Before I could think, his greasy hands were around my neck.
Never in my wildest dreams would I have ever imagined in those five words that I'd ended up being choked near to death. I tried to release his fatal grip with my hands but his were all too slippery. He brought us all the way to the scratchy texture which was the wall, and I wouldn't stop refusing. I kept waiting for my dangling legs to hit the floor, but they wouldn't. All you could hear was the silent sounds of my attempts to escape.
I thought he was going to kill me and from this close I can see the color of his eyes. They were a hint of yellow and were surrounded with this bloody color. He peered right past me, through my soft head right at the wall behind me, like I was already dead.
I couldn't call out for help let alone scream. He wouldn't really do this. People only die like this in the movies, right? I thought. That thought was the only thing I had to convince myself that this moment wasn't my last.

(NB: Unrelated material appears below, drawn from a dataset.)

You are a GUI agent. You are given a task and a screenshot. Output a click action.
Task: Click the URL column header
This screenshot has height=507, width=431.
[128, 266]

Finally, while I was on my--what it felt like--my last breath, the door opened, which had to be my Dad. I was elated. As elated as one could be while being choked. His keys jangled and the coat rack shook, it was a matter of life and death that he'd come in faster.
He came over, ready to see his quint little family "Malik!" He shouted and ran over and tackled him off of me. I fell to the floor and appreciated air. I held my neck, making sure it was still on my shoulders. Every second I felt our hard wood floors was another I was grateful to be alive. Malik, making me grateful to be alive. That thought frustrated me more than being suffocated.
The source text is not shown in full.